Showing 2 results for Pakdel Bonab
Gh.h Payeganeh, M. Esfahanian, S. Pakdel Bonab,
Volume 4, Issue 2 (6-2014)
Abstract
In the present paper, the idea of braking energy regeneration and reusing that energy during acceleration for a refuse truck is comprehended. According to their driving cycle, the refuse trucks have a good potential for braking energy regeneration. On the other hand, hydraulic hybrid is a powertrain with high power density which is appropriate for energy regeneration. In the primary stage of this issue, the hydraulic hybrid propulsion system is designed with intention of regenerating the maximum possible kinetic energy during the refuse truck braking mode. At this stage, a non-fuzzy rule-based control strategy is applied to manage the energy flow in the hybrid powertrain. After that, the powertrain of the Axor 1828 truck and the elements of the hydraulic powertrain are modeled in MATLAB/Simulink. The modeling is performed considering the efficiencies of the powertrain elements. In the last part of the paper, a fuzzy control strategy is designed and modeled to improve the fuel consumption of the truck with hybrid powertrain. In order to see the usefulness of the designed hybrid powertrain, several simulations are organized on the vehicle model in Simulink. The driving cycle for refuse truck in Tehran is used for performing the simulations. The results state indicated that using the hydraulic hybrid powertrain decreased the fuel consumption of the refuse truck by 7 percent. In addition, this amount of reduction was improved by implementing the fuzzy control strategy. The decrease in fuel consumption was due to the regenerating of the braking energy up to 50 percent.

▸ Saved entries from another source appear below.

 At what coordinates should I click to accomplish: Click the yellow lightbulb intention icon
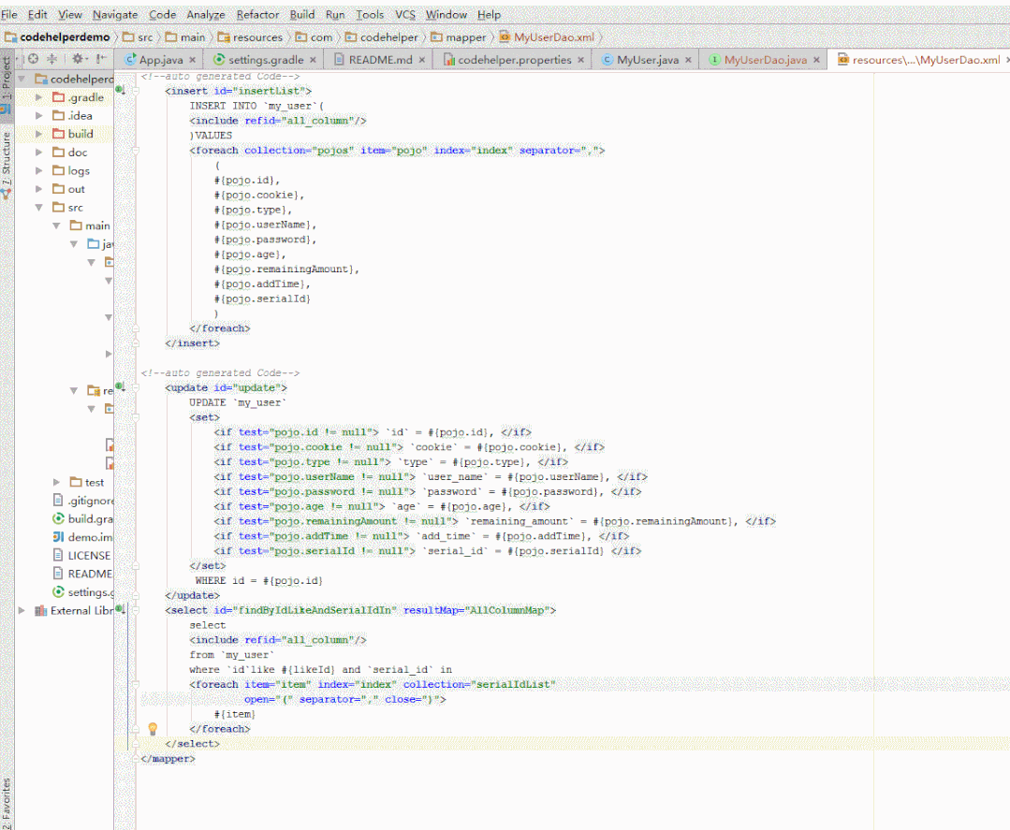tap(153, 728)
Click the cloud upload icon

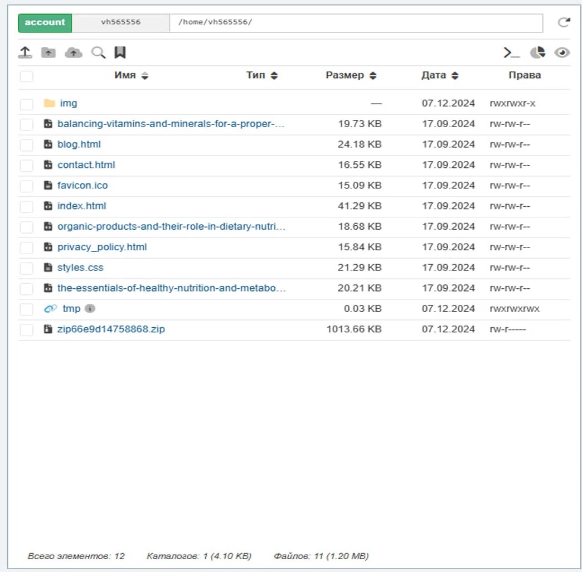click(x=73, y=52)
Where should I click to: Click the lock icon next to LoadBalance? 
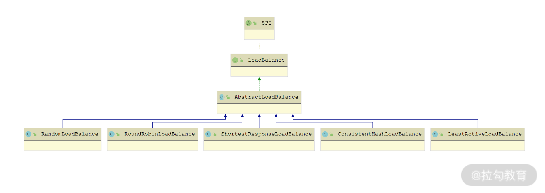(242, 60)
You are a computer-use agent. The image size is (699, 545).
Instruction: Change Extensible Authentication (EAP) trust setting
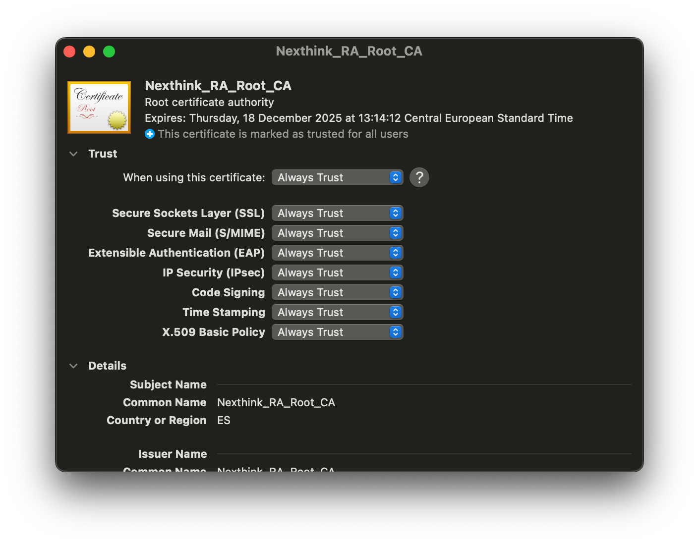pos(337,253)
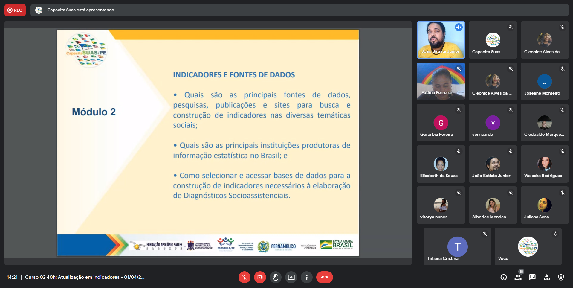Click the Gerarbia Pereira participant tile

tap(441, 123)
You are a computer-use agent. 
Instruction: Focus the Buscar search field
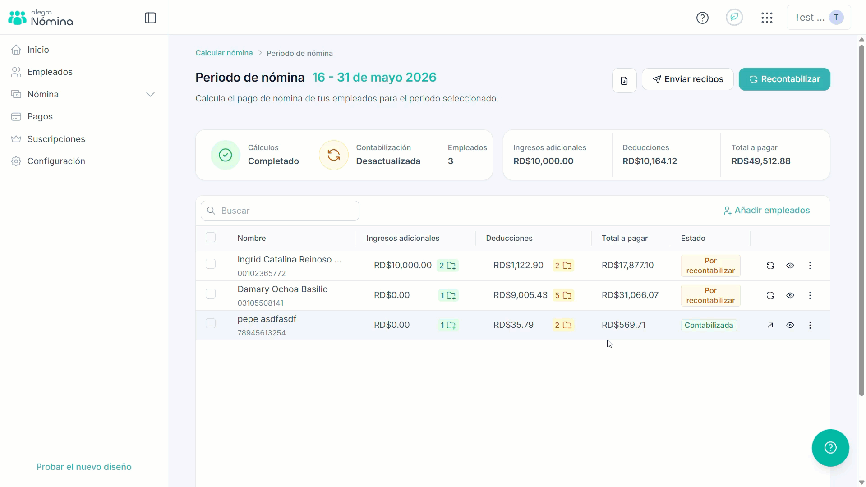[280, 211]
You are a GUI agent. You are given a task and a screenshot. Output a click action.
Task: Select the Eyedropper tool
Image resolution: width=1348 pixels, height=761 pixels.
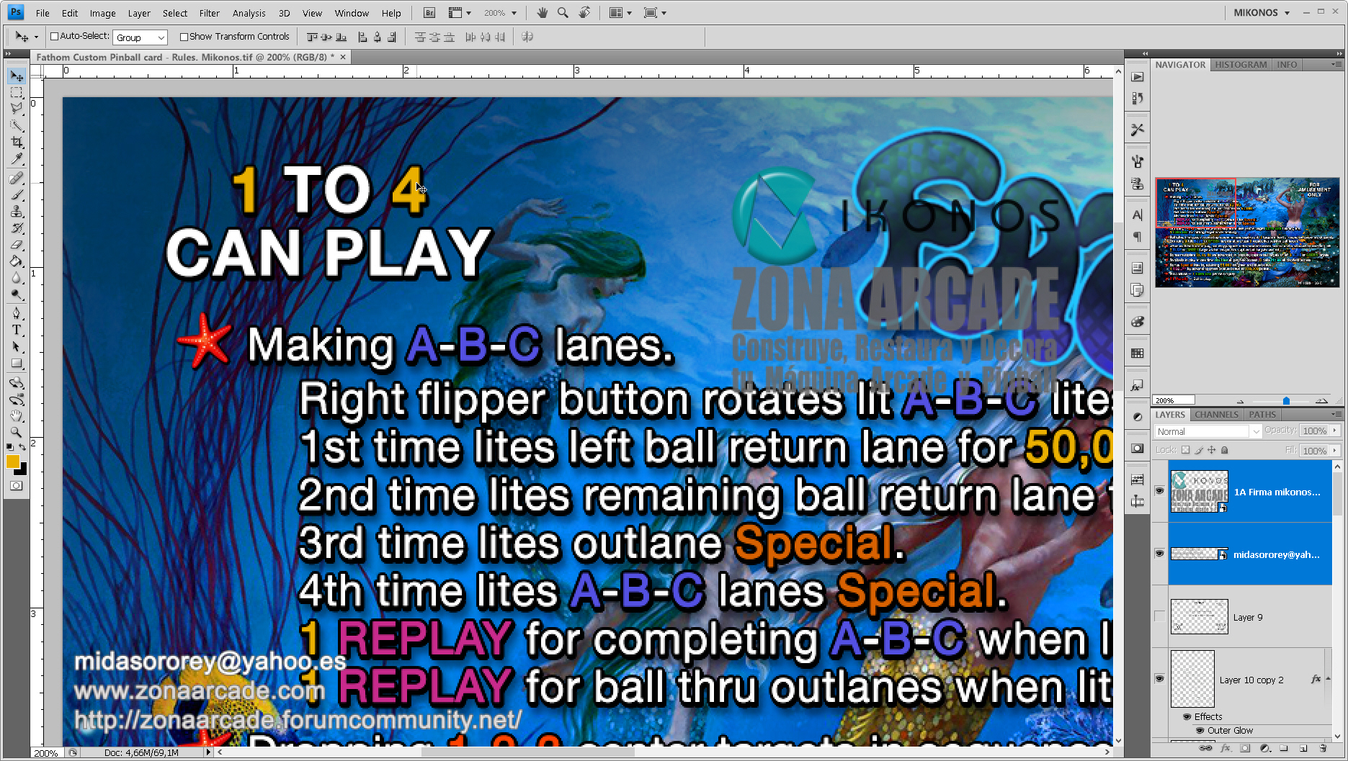(x=17, y=160)
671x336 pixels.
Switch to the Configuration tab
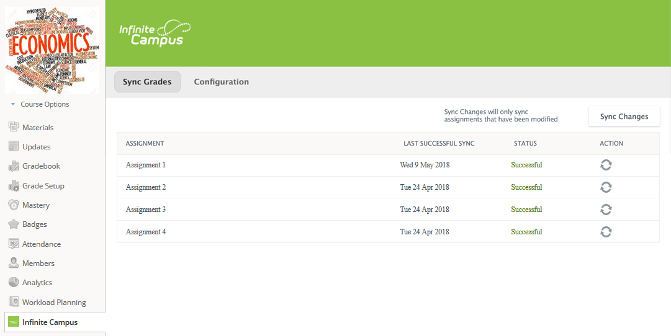[221, 82]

Mr. Sohrab Pakdel Bonab, Dr. Afshin Kazerooni, Dr. Gholamhassan Payganeh, Dr. Mohsen Esfahanian,
Volume 10, Issue 1 (3-2020)
Abstract
Driving cycle is used to assess fuel consumption, pollutant emissions and performance of the vehicle. The aim of this paper is to extract the driving cycle for refuse collection truck and estimate its braking energy. For this purpose, after selecting the target truck and geographic area, the equipment needed to measure the required variables were prepared and mounted on the truck. Then, the actual data were collected from the performance of the target Truck while performing its mission. Since the amount of braking energy depends on the speed, truck mass and road grade, the speed of the vehicle is measured simultaneously with the truck mass and road grade. The collected data are then processed and subdivided into micro-trips. The micro-trips are clustered according to the number of state spaces using the K-Means algorithm. Next, the representative micro trips are selected from within the clusters and the final driving cycle is generated. The representative driving cycle shows that the truck speed is zero at 47% of the working time. Finally, the amount of braking power and accumulative braking energy in the driving cycle is calculated.